Сестра, должно быть, так и предполагала, что проверкой сберкнижек мамы займемся мы с нею именно после свадьбы, потому и выставила меня среди ночи, стараясь сорвать это мероприятие. Надеялась, наверное, что, ночуя у Татьяны, я просплю до обеда, а она, Галина, за это время успеет удрать куда-нибудь. Потом еще под каким-нибудь предлогом можно будет отложить ревизию. А там, глядишь, Татьяна попросит меня освободить жилплощадь. Мне придется сразу же уехать. Я уеду, и все останется, как было, как ею задумано. Изворотлива, ничего не скажешь…. Но не вышло так, как она хотела. Однако и страшного для нее пока ничего не произошло.
Убедившись в том, что ее старшая дочь совсем из рамок вышла, мама должна была, по моему мнению, немедленно, с места не вставая, наказать негодницу за своеволие.

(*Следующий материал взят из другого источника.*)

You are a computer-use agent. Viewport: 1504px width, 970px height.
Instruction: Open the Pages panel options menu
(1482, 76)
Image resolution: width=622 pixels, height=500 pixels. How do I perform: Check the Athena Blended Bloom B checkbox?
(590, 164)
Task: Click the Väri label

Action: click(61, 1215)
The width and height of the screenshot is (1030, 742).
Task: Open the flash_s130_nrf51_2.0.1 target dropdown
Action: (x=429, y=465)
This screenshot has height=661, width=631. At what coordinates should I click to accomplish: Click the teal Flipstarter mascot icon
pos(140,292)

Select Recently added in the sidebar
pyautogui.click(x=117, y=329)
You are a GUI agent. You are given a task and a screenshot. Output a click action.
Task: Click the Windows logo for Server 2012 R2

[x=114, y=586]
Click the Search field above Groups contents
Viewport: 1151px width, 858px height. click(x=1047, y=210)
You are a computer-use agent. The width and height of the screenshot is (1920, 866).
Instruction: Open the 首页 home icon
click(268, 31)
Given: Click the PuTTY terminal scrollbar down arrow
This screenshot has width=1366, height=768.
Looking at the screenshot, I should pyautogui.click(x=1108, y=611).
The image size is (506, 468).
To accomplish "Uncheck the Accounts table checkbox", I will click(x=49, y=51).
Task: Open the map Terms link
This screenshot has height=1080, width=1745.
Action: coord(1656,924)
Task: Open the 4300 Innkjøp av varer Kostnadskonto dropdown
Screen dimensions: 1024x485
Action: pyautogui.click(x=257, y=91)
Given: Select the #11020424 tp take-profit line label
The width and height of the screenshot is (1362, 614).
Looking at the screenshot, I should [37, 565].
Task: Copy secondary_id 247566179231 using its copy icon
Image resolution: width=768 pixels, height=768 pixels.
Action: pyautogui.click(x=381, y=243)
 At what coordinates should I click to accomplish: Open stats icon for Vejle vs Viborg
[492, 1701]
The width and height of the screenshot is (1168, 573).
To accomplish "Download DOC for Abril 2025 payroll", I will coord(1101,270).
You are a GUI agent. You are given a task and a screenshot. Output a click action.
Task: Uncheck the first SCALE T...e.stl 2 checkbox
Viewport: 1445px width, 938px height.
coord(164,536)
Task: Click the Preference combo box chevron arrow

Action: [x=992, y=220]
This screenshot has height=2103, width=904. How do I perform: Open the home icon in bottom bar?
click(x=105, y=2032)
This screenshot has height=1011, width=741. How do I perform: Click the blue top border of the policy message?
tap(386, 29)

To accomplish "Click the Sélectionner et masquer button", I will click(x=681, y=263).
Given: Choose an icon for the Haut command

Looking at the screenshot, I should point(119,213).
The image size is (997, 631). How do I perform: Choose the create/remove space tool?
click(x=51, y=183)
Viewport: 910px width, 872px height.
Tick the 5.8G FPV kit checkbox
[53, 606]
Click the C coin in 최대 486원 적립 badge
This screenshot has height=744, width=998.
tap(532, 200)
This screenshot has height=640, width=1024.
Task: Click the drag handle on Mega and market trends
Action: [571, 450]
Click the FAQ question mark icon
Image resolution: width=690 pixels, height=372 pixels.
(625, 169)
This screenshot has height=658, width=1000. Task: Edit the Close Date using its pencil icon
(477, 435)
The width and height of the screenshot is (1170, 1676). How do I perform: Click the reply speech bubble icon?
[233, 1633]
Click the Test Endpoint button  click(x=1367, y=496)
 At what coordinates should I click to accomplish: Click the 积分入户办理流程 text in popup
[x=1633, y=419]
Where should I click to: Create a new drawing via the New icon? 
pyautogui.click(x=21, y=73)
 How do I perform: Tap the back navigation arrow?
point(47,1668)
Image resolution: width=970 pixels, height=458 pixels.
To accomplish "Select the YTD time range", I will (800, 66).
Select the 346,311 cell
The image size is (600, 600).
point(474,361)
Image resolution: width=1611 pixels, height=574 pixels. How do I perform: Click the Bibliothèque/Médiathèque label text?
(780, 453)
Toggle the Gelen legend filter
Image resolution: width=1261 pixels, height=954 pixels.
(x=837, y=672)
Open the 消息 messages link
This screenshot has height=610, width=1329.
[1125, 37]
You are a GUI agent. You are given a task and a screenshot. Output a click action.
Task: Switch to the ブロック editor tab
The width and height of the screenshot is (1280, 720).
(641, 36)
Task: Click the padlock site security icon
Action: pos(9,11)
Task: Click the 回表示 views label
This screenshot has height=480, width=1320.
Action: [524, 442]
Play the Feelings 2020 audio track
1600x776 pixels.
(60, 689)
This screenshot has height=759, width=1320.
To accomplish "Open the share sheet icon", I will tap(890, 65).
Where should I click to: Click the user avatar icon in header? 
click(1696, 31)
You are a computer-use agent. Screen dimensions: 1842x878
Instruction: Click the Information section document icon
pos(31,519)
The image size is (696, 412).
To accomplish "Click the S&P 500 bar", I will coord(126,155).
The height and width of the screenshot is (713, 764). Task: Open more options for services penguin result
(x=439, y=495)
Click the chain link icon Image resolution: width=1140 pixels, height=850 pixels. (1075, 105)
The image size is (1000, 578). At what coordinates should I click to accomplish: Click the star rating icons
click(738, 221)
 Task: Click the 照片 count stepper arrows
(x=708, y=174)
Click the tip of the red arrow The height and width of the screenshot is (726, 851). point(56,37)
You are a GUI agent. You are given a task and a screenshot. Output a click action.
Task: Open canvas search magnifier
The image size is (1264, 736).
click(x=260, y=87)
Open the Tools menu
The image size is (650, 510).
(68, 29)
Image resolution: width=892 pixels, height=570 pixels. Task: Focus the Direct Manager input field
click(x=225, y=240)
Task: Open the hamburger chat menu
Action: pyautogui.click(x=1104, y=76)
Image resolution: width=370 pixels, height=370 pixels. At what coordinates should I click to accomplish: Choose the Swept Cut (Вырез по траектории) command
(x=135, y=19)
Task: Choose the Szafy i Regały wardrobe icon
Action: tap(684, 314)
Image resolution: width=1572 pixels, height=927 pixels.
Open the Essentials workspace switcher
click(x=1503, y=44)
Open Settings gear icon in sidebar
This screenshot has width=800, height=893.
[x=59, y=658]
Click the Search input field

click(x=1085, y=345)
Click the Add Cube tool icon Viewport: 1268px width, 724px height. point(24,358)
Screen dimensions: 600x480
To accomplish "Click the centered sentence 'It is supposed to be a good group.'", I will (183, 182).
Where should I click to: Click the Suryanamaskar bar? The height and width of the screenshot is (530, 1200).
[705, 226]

Но, словно парализованная сделанным ею неприятным открытием, старушка ничего не стала предпринимать, что не было нами с ней сразу оговорено. А я, по известной уже причине, не стала ее при Галке поучать, подсказывать, как в подобных случаях нужно поступать с такими, как моя старшая сестра. И мы с ней ушли, не забрав ее сберкнижки у Галины. Когда останемся с родительницей наедине, тогда и обсудим эту нашу проблему, - решила я.
Вот уж обрадовалась, наверное, плутовка, что мы ушли, а ничего не взяли. И не сделала для себя соответствующих выводов. А зря…
* * *
Подъезды к домам внутри Лидиного квартала, хоть и заасфальтированы, однако очень узкие. Двум грузовикам, если повстречаются, разъехаться очень трудно. Ходить по таким шоссе (тротуаров вдоль них вовсе нет) просто опасно. Легковые машины разных марок так и снуют взад-вперед.
Вот ползем мы с мамой (такси поймать на сей раз не удалось), пробираемся потихоньку, занимая вдвоем чуть ли не всю ширину дороги. Вдруг "Волга" навстречу. Мама испугалась, дрожит вся, как маленькая девочка, и, стараясь спрятаться, поворачивается к автомобилю спиной, выставляя попу. Я пытаюсь ее выпрямить, повернуть лицом к машине (так ведь безопаснее), отодвинуть к бордюру. А она в ужасе сопротивляется и кричит на меня на весь двор. Наконец машина проскочила мимо. Тут я заметила, что чулки у мамы спустились, свисают на валенки (она же не носит пояса, а резинки спали), и колени под ее кашемировым платьем голые, красные, холодные. Я стала подтягивать ее чулки и ругаться (точно она была моим ребенком), что она так легко оделась. А мама - бранить меня за то, что я будто бы чуть с ног ее не сбила. Настоящий базар устроили, не доходя несколько шагов до дома Юдиных.
В этот момент к нам подошла еще одна старушка и принялась вместе со мной приводить в порядок одежду моей мамы. То была баба Стюра, которая шла к сыну в гости.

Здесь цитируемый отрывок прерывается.